Chronique : Tideland, Mitch Cullin

 


* Tideland *
Mitch Cullin
Ode à l'imaginaire
Mitch Cullin est décidément un écrivain très talentueux et aux univers bien marqués. J'avais déjà lu il y a quelques temps son roman sur la vieillesse de Sherlock Holmes, #lesabeillesdemonsieurholmes que j'avais beaucoup aimé.
Avec #tideland, on change de personnage et de contrée, mais on reste dans les territoires de l'imagination...
Jeliza-Rose est la fille d'un ancien rocker accro à toutes sortes de substances. Un jour, alors qu'elle prend son petit déjeuner avec sa mère malaimante de Los Angeles, celui-ci l'embarque pour le Texas, dans une maison délabrée en plein cœur de la cambrousse.
Jeliza-Rose est ravie. Aussitôt elle prend possession du car d'école abandonné dans les champs et s'invente des histoires. Elle découvre les lucioles à qui elle donne des surnoms.
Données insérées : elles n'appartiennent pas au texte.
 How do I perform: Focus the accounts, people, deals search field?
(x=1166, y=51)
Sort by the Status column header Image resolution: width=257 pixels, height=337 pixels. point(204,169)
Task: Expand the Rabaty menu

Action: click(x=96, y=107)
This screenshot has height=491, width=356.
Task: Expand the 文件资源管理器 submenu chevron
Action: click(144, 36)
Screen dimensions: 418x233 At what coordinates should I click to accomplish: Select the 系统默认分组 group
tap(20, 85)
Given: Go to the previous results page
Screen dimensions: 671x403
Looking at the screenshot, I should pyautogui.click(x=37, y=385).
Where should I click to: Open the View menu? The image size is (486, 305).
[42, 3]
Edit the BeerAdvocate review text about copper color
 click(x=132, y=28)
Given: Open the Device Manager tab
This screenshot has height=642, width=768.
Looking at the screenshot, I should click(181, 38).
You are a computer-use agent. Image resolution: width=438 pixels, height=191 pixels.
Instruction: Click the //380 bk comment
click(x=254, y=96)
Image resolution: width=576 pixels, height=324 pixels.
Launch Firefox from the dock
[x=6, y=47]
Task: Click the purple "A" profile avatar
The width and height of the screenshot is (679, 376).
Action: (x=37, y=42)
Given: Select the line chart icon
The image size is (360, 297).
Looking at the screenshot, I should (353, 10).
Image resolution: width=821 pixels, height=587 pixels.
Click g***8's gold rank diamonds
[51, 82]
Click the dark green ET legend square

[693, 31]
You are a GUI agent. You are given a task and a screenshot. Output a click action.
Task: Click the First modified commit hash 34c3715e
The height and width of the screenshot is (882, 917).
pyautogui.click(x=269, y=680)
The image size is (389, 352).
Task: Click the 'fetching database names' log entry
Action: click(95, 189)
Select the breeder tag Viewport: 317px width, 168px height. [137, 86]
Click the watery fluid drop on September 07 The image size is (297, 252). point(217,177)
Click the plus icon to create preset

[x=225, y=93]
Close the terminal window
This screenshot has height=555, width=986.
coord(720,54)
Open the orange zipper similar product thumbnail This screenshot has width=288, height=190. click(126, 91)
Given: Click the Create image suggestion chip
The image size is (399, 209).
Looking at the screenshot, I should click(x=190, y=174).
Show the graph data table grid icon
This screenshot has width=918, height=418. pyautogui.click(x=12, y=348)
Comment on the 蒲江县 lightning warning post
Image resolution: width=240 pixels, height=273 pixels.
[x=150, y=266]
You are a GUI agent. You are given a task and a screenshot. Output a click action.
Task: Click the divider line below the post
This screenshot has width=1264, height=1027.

Malgré les failles du premier, père et fille partagent la même passion pour la fiction et les êtres de l'imaginaire. La petite évolue, et le lecteur aussi, dans un récit où rêve et réalité se mêlent, rythmé par les rencontres de personnages tout aussi frappadingues, et tout aussi attendrissants.
Ce livre est un véritable petit bijou, une ode aux histoires, à l'enfance, à la nature et aux freaks 😁.
Accessoirement, il a été adapté au cinéma par Terry Gilliam. Rien que ça.